▶ [EXERCISE TASKS]:
(a) In one to three sentences, explain why the App Service text says networking needs particular attention.
(b) List every abbreviation that appears in the App Service text.
(c) Update the App Service text starting at "If you don't" and ending at "App Service deployment.", with "occasionally" changed to "regularly".

# ARTICLE start

If you need to send outbound traffic from a known static IP address or from a set of known static IP addresses, consider using a NAT Gateway. For more information about how to use NAT Gateway in multitenant solutions, see Azure NAT Gateway considerations for multitenancy. App Service provides guidance on how to integrate with a NAT Gateway.
If you don't need a static outbound IP address, but instead you need to occasionally check the IP address that your application uses for outbound traffic, you can query the current IP addresses of the App Service deployment.
Because App Service is itself a multitenant service, you need to take care about how you use shared resources. Networking is an area that you need to pay particular attention to, because there are limits that affect how your application can work with both inbound and outbound network connections, including source network address translation (SNAT) and TCP port limits.

# ARTICLE end
# GIVEN DATA start

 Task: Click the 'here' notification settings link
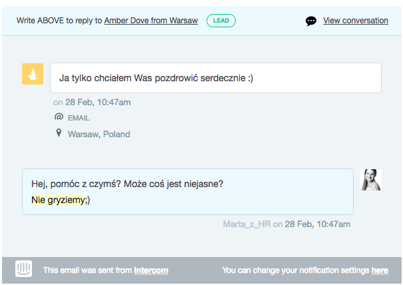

# GIVEN DATA end

▶ [WRITTEN ANSWERS]:
(a) App Service is itself a multitenant service, so shared resources need care. Networking needs particular attention because there are limits on how an application can work with inbound and outbound network connections, including source network address translation (SNAT) and TCP port limits.

(b) IP, NAT, SNAT, TCP

(c)
If you don't need a static outbound IP address, but instead you need to regularly check the IP address that your application uses for outbound traffic, you can query the current IP addresses of the App Service deployment.